Pendant la deuxième phase (1980‑1990), certains gecekondus sont démolis pour être remplacés par des résidences modernes, dans lesquelles les propriétaires des logements détruits se voient offrir des appartements, améliorant ainsi leur niveau de vie. On assiste ainsi à une transformation progressive de ces quartiers par cette nouvelle forme de logements. Avec l’introduction de règles économiques néolibérales dans les années 1980 sous le pouvoir du Parti de la mère-patrie (ANAP – droite libérale), des consortiums immobiliers font leur apparition sur le marché du logement et s’intéressent aux zones de gecekondu comme des sites potentiellement rentables. Avant l’arrivée au pouvoir de l’AKP, les gouvernements n’engagent pas de programme massif de régénération de ces zones, craignant les réactions de la population et une défaite électorale. Ce point de vue évolue après deux événements majeurs en Turquie : le grand tremblement de terre de 1999 dans la mer de Marmara près d’Istanbul, qui cause la mort de 16 000 personnes et la destruction de 20 000 bâtiments ; ainsi que la crise financière de 2001 qui provoque une rupture économique et politique considérable (conduisant notamment à l’éviction du parlement des partis politiques en place), et débouchant sur la victoire de l’AKP.

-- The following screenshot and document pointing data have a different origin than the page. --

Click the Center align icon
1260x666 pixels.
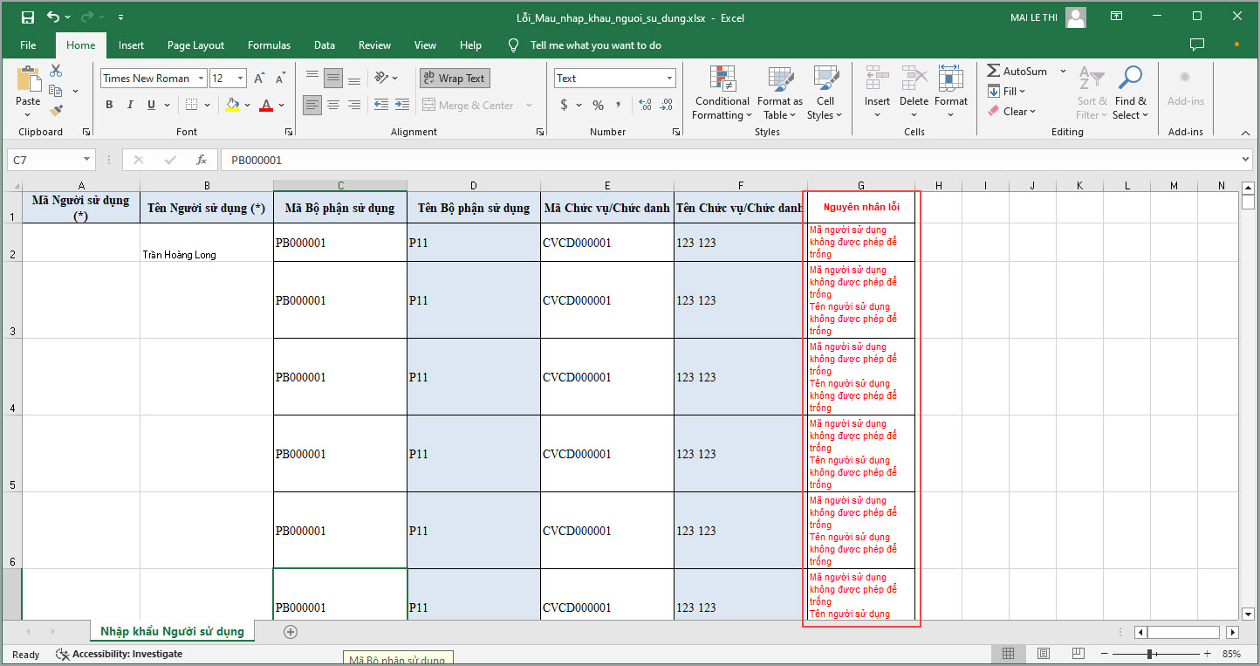[333, 105]
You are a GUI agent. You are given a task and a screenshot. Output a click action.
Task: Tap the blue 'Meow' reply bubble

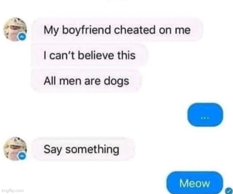pos(195,183)
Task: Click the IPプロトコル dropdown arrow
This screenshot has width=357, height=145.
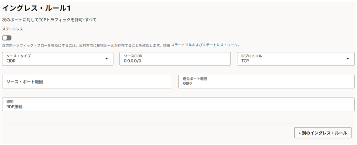Action: 347,59
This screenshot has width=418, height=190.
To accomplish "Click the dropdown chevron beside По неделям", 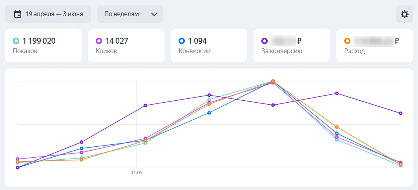I will [x=154, y=14].
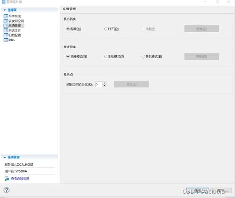Screen dimensions: 235x198
Task: Open the 系统概览 page icon in sidebar
Action: (x=6, y=16)
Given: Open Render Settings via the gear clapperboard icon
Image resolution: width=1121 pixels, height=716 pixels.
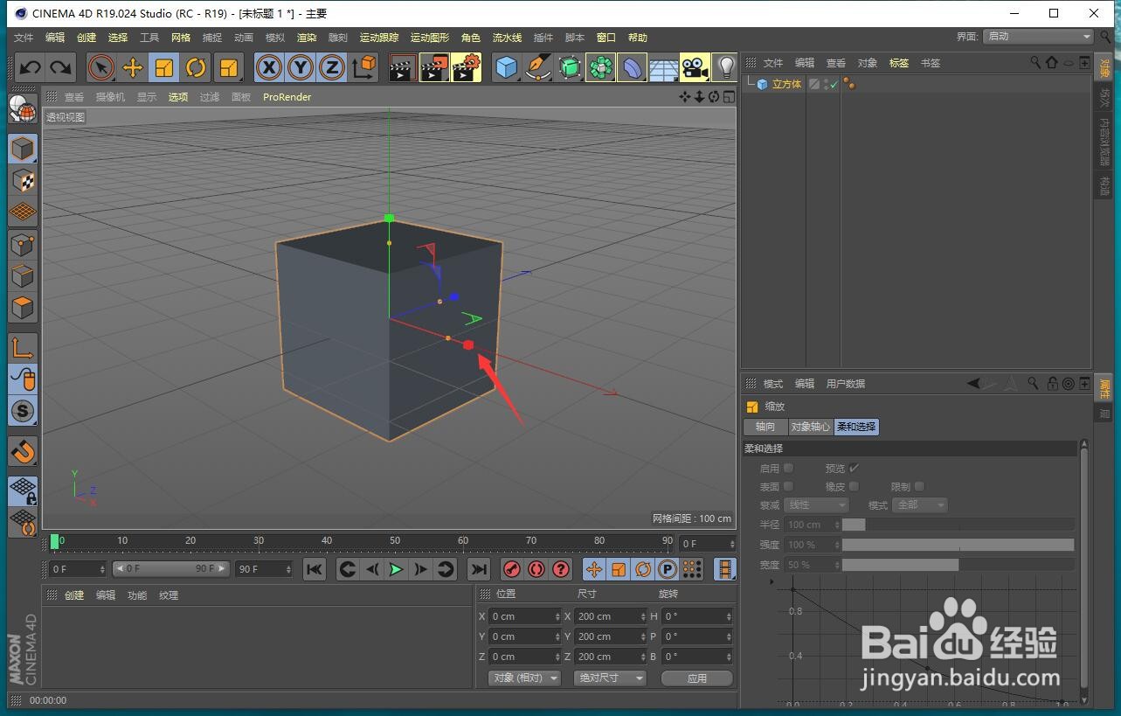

L’arrivé au pouvoir du parti de Recep Tayyip Erdoğan, en 2002, inaugure la troisième phase. Poursuivant les orientations économiques néolibérales imposées par le Fonds monétaire international (FMI), l’AKP adapte ce programme pour instaurer une stabilité économique par deux moyens. Le premier est le soutien aux entreprises islamiques proches du parti afin de consolider son bloc de pouvoir en associant des classes et groupes capitalistes de l’Anatolie à sa cause (Yankaya-Péan 2013). Le seconde est la promotion de projets de planification et de développement urbain en accélérant l’industrie de la construction, qui a déjà été renforcée au cours des années 1990 par l’émergence des consortiums immobiliers et la privatisation d’un certain nombre de constructions publiques urbaines (Enlil 2011). Le secteur est désigné par le gouvernement comme une solution pour relancer l’économie du pays et stimuler la croissance (Yalçintan et Çavuşoğlu 2013), mais aussi pour assurer la montée d’une nouvelle classe capitaliste proche de son idéologie et de ses objectifs politiques (Gürek 2008). Sous l’effet des forces du marché et de la recherche de compétitivité, s’opère ainsi une profonde transformation de la Turquie et surtout d’Istanbul, dont la morphologie tend à perdre de son caractère unique pour se rapprocher de modèles internationaux (Keyder 2005 ; Tugal 2009 ; Lovering et Türkmen 2011). Les politiques urbaines actuelles sont ainsi marquées par un mélange entre l’adoption d’un modèle d’urbanisme néolibéral et la valorisation du conservatisme dans l’espace public.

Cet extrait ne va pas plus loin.